**Passage for review**
--- START ---
Psa. 4:1           Answer me when I call, O God of my righteousness!

                        You have given me relief when I was in distress.

                        Be gracious to me and hear my prayer!

Psa. 4:2           O men, how long shall my honor be turned into shame?

                        How long will you love vain words and seek after lies? Selah

3           But know that the LORD has set apart the godly for himself;

                        the LORD hears when I call to him.

Psa. 4:4           Be angry, and do not sin;

                        ponder in your own hearts on your beds, and be silent. Selah

5           Offer right sacrifices,

                        and put your trust in the LORD.

Psa. 4:6           There are many who say, “Who will show us some good?

                        Lift up the light of your face upon us, O LORD!”

7           You have put more joy in my heart

                        than they have when their grain and wine abound.

Psa. 4:8           In peace I will both lie down and sleep;

                        for you alone, O LORD, make me dwell in safety.” (English Standard Version)

The story is told that before Socrates was executed, he slept like a baby. As far as I know, I am not scheduled to drink hemlock, but I struggle with a lack of sleep these days. Five-and-a-half hours is not enough. Nine or ten would feel much better.
--- END ---
**Activity A**
Summarize the Psalm 4 passage in two sentences.
**Activity B**
Reproduce, word for word, the part of the Psalm 4 passage starting at "The story is" and ending at "feel much better.".
The material here has no connection to the Psalm 4 passage.

(Stored data entries)
--- START ---
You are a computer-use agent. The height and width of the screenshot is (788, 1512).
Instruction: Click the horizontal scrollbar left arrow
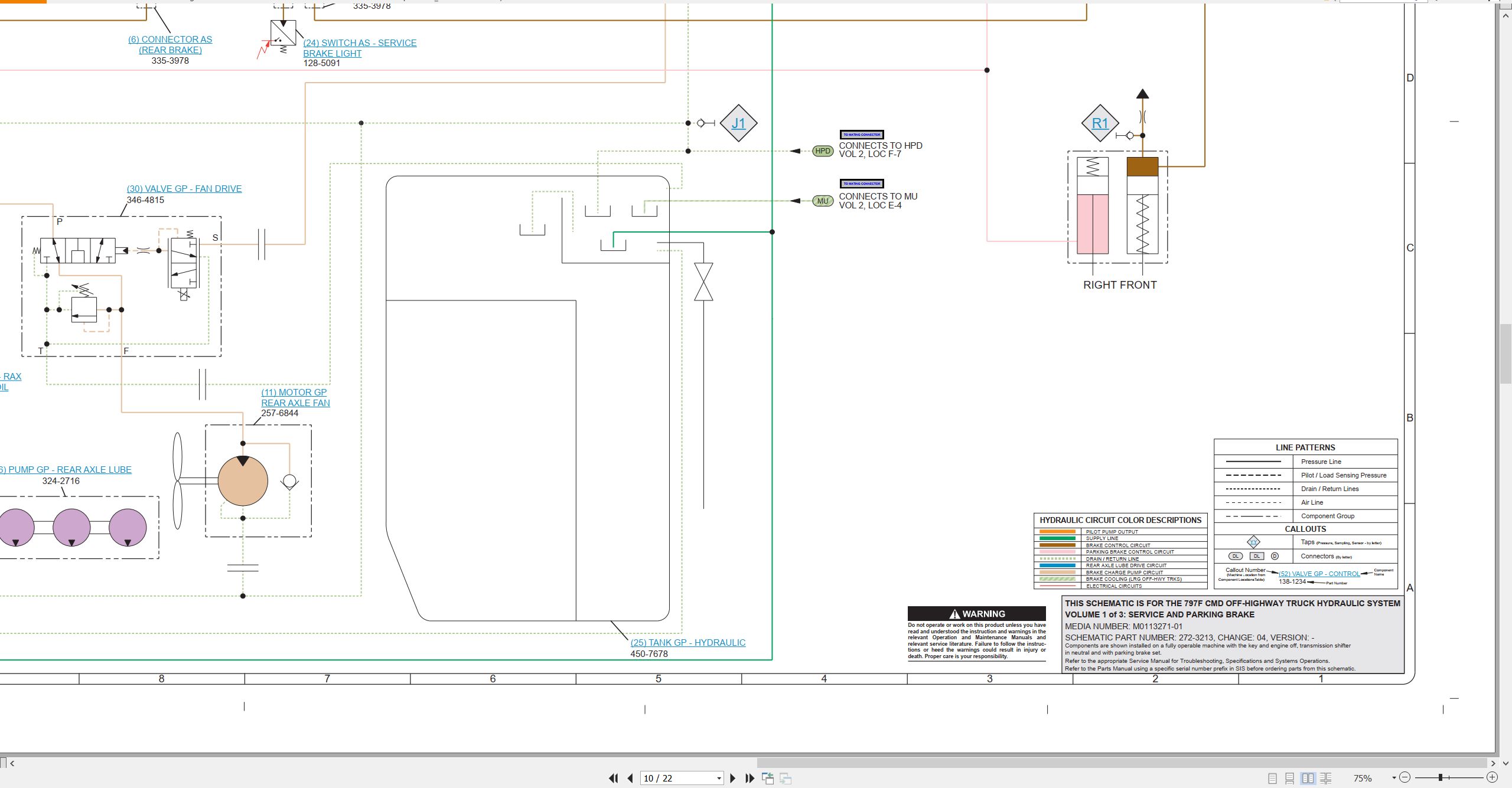[x=12, y=763]

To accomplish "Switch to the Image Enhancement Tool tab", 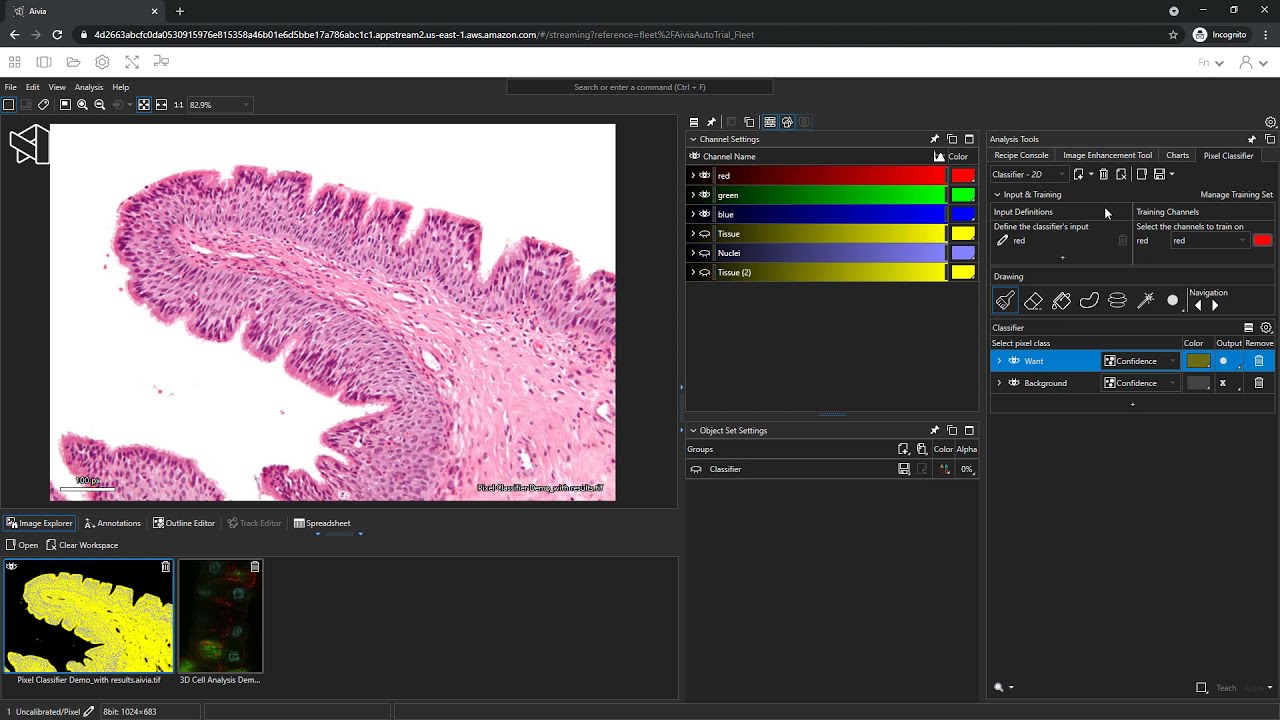I will coord(1107,155).
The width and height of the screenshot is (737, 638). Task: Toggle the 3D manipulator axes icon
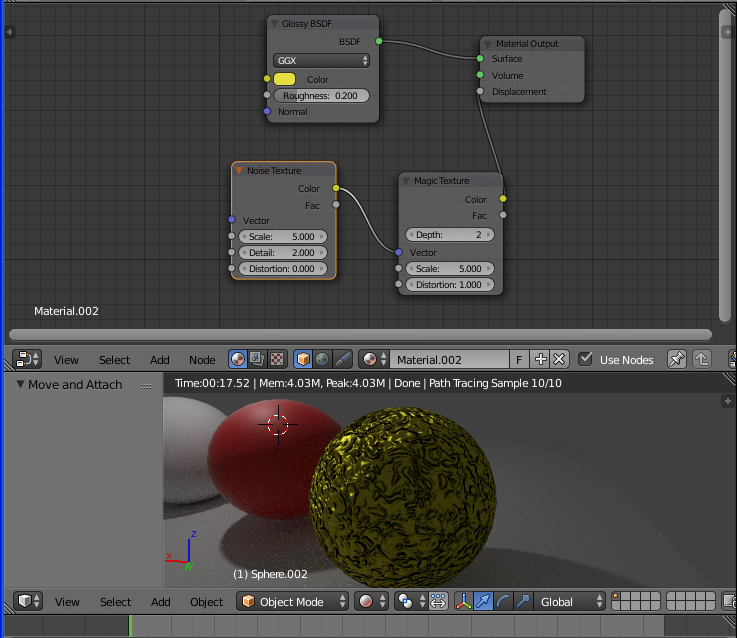465,601
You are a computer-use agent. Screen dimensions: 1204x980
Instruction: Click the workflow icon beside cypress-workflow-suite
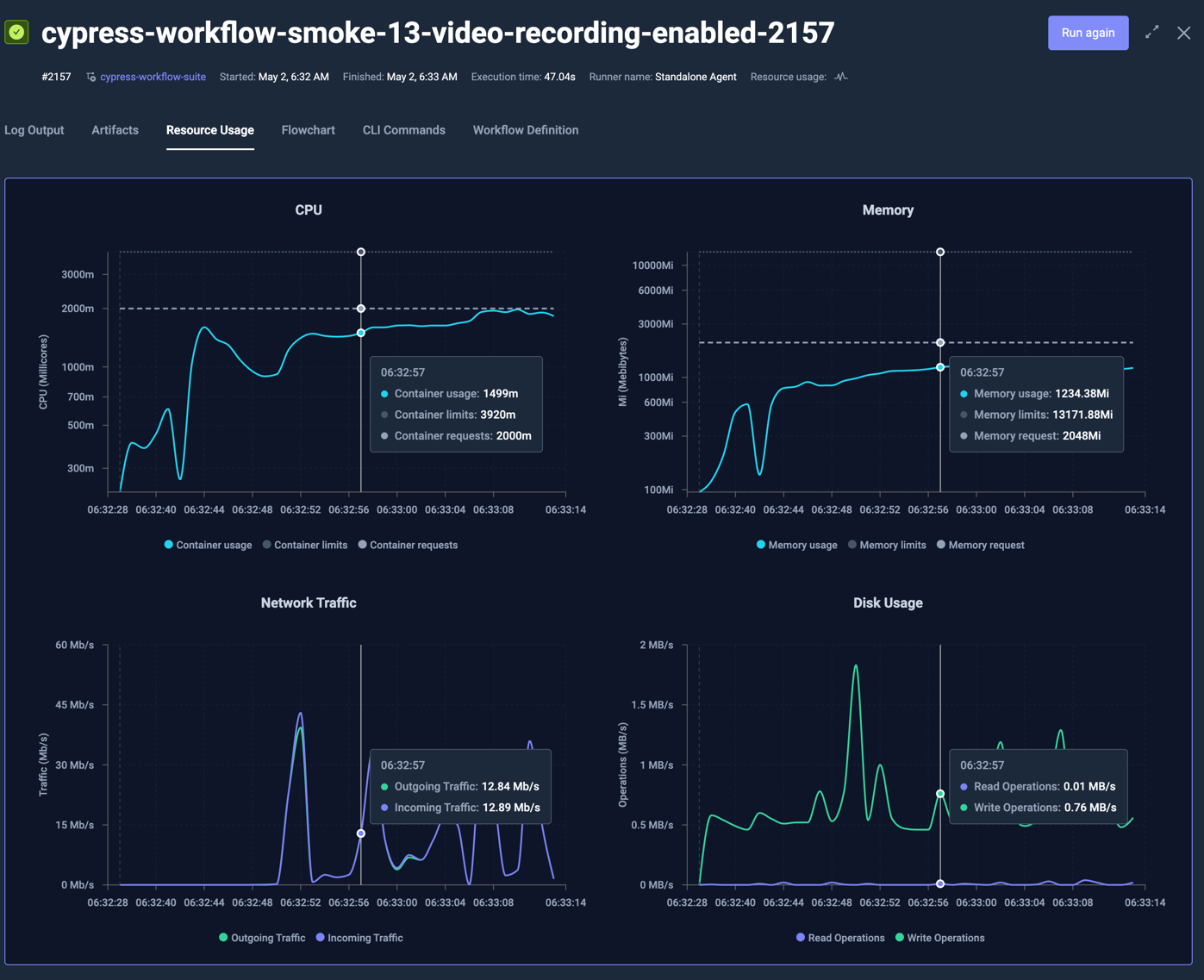pyautogui.click(x=90, y=78)
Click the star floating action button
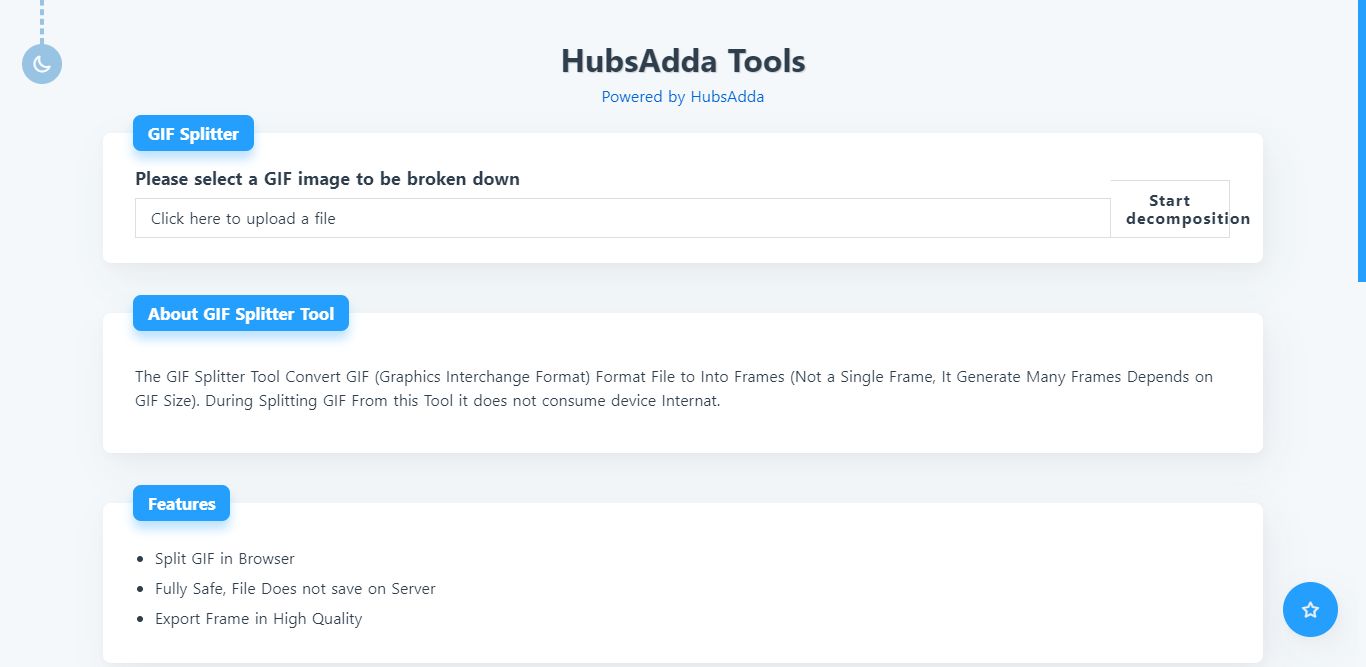The width and height of the screenshot is (1366, 667). coord(1310,609)
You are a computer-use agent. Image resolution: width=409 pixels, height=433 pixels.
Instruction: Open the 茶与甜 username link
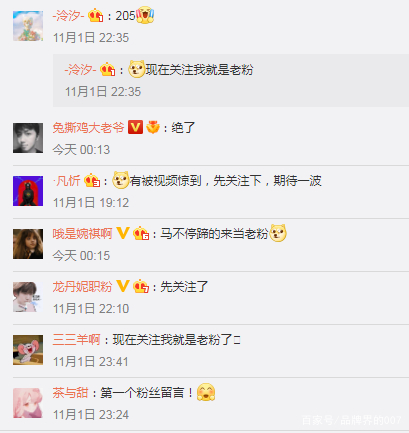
--- END ---
**Answer A**
The psalm's speaker asks God to answer and be gracious, declares that the LORD has set apart the godly and hears when the speaker calls, and urges offering right sacrifices and trusting in the LORD. After the psalm closes with lying down and sleeping in peace, the writer recalls that Socrates reportedly slept like a baby before his execution and admits to struggling with a lack of sleep.

**Answer B**
The story is told that before Socrates was executed, he slept like a baby. As far as I know, I am not scheduled to drink hemlock, but I struggle with a lack of sleep these days. Five-and-a-half hours is not enough. Nine or ten would feel much better.